You have probably already searched and found [url="http://mails.datawatch.com/cgi-bin/ultimatebb.cgi?ubb=get_topic;f=1;t=000266#000000"]this[/url] post from a few years ago.
If the address block gives you a single field for everything EXCEPT the state and zip some of the work will have been done for you but unfortunately in this case that was the easier part!
It might be worth looking for obscure separators between each section - like double instead of single spacing for example, but that is a long shot and in any case may not be reliable.
As mentioned in the post referenced above, using strings like "PO Box" to split with can be a good start but of course will only apply to some addresses unless you are very lucky with the content.
I suppose it may be possible to come up with a small number of variations that work successfully with, say, 80% of addresses and build in a flag that identifies records where there is no clear success so that they can be segregated for re-assessment and possibly manual conversion. Better that than having to deal with large numbers manually.
Alternatives to be considered may include looking at the capabilities of name and address checking software or de-duplicating programs which may have similar functionality and will have been based on analysis of all allowable possibilities for address formats. If you have a small one-off extraction that may not be viable. For a very large one-off extraction it might be justifiable. For a task that will be regularly repeated, almost no matter what the data volume, anything that avoids manual processing would likely be desirable.
Oh for the days when punctuation was used (mostly correctly) everywhere. Commas at the end of each address 'line' would make this split job very simple.
Thanks ever so much, Grant, for pointing out that other thread. I had looked before I posted my question but hadn't seen it.
Regarding correct punctuation, the problem is kind of relative. It depends on what you're used to. This client is actually consistent, which I consider a real gift!
I'll have to study the other thread more completely when I have time and put together a string of functions.
Thanks for your help.
Thanks ever so much, Grant, for pointing out that other thread. I had looked before I posted my question but hadn't seen it.[/quote]Things are easy to miss - especially when they go back some way.
Regarding correct punctuation, the problem is kind of relative. It depends on what you're used to. This client is actually consistent, which I consider a real gift![/quote]Agreed!
I'll have to study the other thread more completely when I have time and put together a string of functions.[/quote]I wonder how close you need to get to perfection for the purpose? Most name and address databases have significant anomalies for which address lines fields are in which fields. Since Stae/ZIP seem reasonably easy to identify it may be that only City is critical from the rest of the line? In which case I guess it would be possible to build a lookup table (external?) from a master list of all possible 'city' names and set a flag for 'Found' (or not found) in order to filter all those records that are questionable.
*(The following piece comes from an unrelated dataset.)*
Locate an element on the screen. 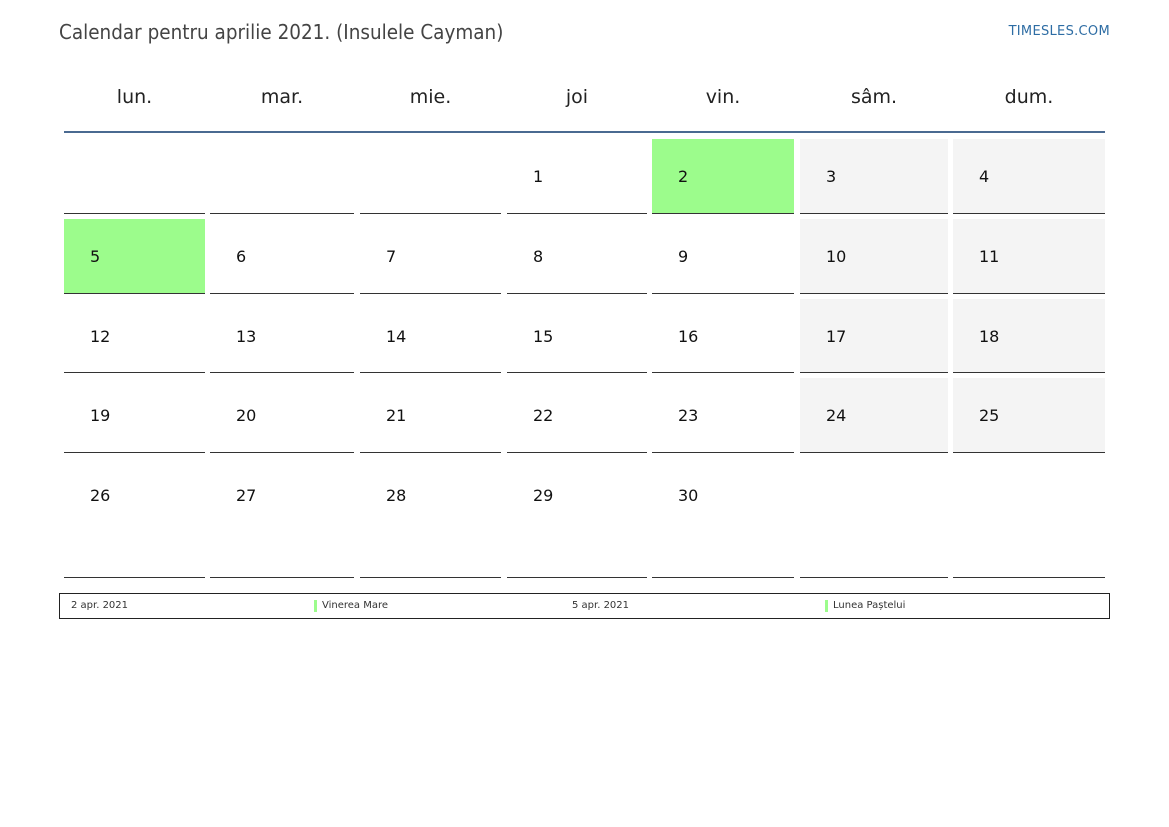 The width and height of the screenshot is (1169, 827). day-number: 15 is located at coordinates (544, 336).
If that gave you an automated hit rate of, say 80% plus it would be a good result probably.
The failing 20% could then be assessed and 'corrected' or the lookup list added to, thus improving automation over time.
A similar approach could be taken to the analysis of the other parts of the address line but with more variables to consider and many likely anomalies in format and content that could be a frustrating task.
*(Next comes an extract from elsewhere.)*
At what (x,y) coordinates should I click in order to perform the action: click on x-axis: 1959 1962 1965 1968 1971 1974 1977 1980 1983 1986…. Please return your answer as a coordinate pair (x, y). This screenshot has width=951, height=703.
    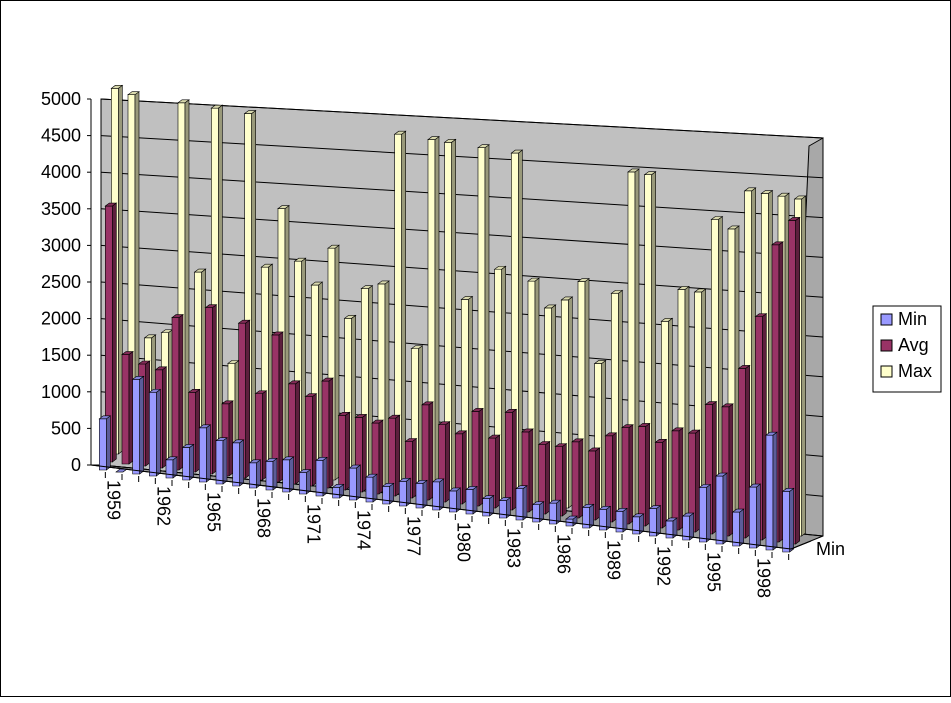
    Looking at the image, I should click on (441, 531).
Have you checked with the client to see if there is anything they can do to assist with identifying the break points? It would be a shame to be re-inventing the wheel.
Perfection is not necessary. Nor is it an emergency, since it's another dept. that enters is manually until it can be automated.
Yes, Address Block can break off the state and Zip easily, so it IS only the street/city that need to be separated.
We have 4 clients who have this exact same format, so it's not just someone in their offices being creative. I suspect there is some small-medical-office software that produces this Excel report. It's possible they have some options when printing it, but most of our small-medical-office clients are unsophisticated in their computer usage. (They do, however, make up for it with their kindliness, for the most part.)
External lookup is a good idea. I haven't done that with Monarch yet. Something like looking for towns that start with New or Mount or Saint, etc., and streets that end in Street, Drive, Road, etc., and I guess default to a one-word city when in doubt. The Zip will get the mail delivered, so perfection isn't necessary.
I will work on a string of functions when I get the time (if that ever happens!) In the meantime, our data entry people will just have to do it.
Thanks for your help in thinking about this problem.
Just thinking aloud here ...
It may be that you could provide a list in, say, Excel form where the address block has done what it can resulting in possibly some OK records and others with error flags provided by the address block functionality.
As you know Street, Drive, Road, etc., are useful ways to strip off the front part of the address when they are present. State and Zip will be off the back end. So you could provide a field which just needs the split point identifying by manual changes - even just entering the punctuation perhaps - and then re-present that to Monarch (or maybe even leave it in Excel) for the final stage of automation.
I get the impression that the volume of records with the problem is not enormous so at some point comes the decision about how far to take the development.
In fact if only a small number of sources are involved that may limit the extent of possible variations for the address cities and towns anyway? Which observation, if real, could make the lookup table option, possibly setup using the source to limit the matching whether by program or within Monarch, relatively viable compared to a national identification need.
But I am guessing.
In the end someone is going to have to review the flagged errors so doing much more than highlighting them may be overkill.